Entre necessidade, desejo e ilusão, narrar é uma exigência estrutural da existência ou uma forma estética entre outras? Partindo da hipótese de que a identidade se constrói por meio de narrativas, nesta aula, Camila von Holdefer vai investigar a noção de self narrativo como modo de organizar a experiência pessoal no tempo com base em suas pesquisas em filosofia da mente e literatura.

2. Um mergulho nas ligações entre filosofia e literatura.

A partir de nomes como Annie Ernaux e Siri Hustvedt, vamos analisar exemplos de obras literárias e de personagens ficcionais com atenção ao modo como certas estratégias e recursos narrativos moldam — ou até colocam em xeque — a identidade pessoal. Também passaremos por autores da filosofia analítica contemporânea que tematizam tensões e limites da ideia de self narrativo, como Daniel Dennett e Marya Schechtman.

3. Com Camila von Holdefer, tradutora e crítica cultural.

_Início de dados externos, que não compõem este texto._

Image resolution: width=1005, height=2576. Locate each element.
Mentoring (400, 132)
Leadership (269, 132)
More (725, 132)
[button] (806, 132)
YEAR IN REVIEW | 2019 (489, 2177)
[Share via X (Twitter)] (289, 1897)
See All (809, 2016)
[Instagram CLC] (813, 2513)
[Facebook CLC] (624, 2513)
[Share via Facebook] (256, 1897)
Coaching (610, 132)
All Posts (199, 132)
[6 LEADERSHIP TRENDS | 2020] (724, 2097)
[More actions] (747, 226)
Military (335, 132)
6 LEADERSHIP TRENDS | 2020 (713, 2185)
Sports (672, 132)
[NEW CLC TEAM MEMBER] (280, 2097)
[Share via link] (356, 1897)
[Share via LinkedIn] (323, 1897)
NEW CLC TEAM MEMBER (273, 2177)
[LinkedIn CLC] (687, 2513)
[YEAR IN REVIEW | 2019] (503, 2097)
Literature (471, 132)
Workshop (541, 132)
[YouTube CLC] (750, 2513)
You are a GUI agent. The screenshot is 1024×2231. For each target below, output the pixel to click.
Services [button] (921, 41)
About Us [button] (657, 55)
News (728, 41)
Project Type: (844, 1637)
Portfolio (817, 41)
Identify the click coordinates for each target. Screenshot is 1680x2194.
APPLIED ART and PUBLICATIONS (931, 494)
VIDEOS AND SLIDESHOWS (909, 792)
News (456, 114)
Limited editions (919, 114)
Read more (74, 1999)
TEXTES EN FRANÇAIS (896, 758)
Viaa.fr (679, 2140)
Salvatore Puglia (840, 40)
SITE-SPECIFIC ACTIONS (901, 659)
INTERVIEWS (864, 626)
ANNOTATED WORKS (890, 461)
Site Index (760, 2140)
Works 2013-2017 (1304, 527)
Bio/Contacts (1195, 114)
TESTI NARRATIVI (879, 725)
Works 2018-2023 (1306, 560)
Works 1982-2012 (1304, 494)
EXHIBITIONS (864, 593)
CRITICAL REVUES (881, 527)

Doutoranda em filosofia, pesquisa sobre a noção de experiência em William James. Atua em consciência, inferência ativa, percepção, corporeidade e construção do self; e também em estética e filosofia da literatura, em particular narrativas em primeira pessoa e formas do fluxo de consciência. Como tradutora, Camila verteu ao português obras de Patti Smith, Bernardine Evaristo, Zadie Smith e Joan Didion, entre outras.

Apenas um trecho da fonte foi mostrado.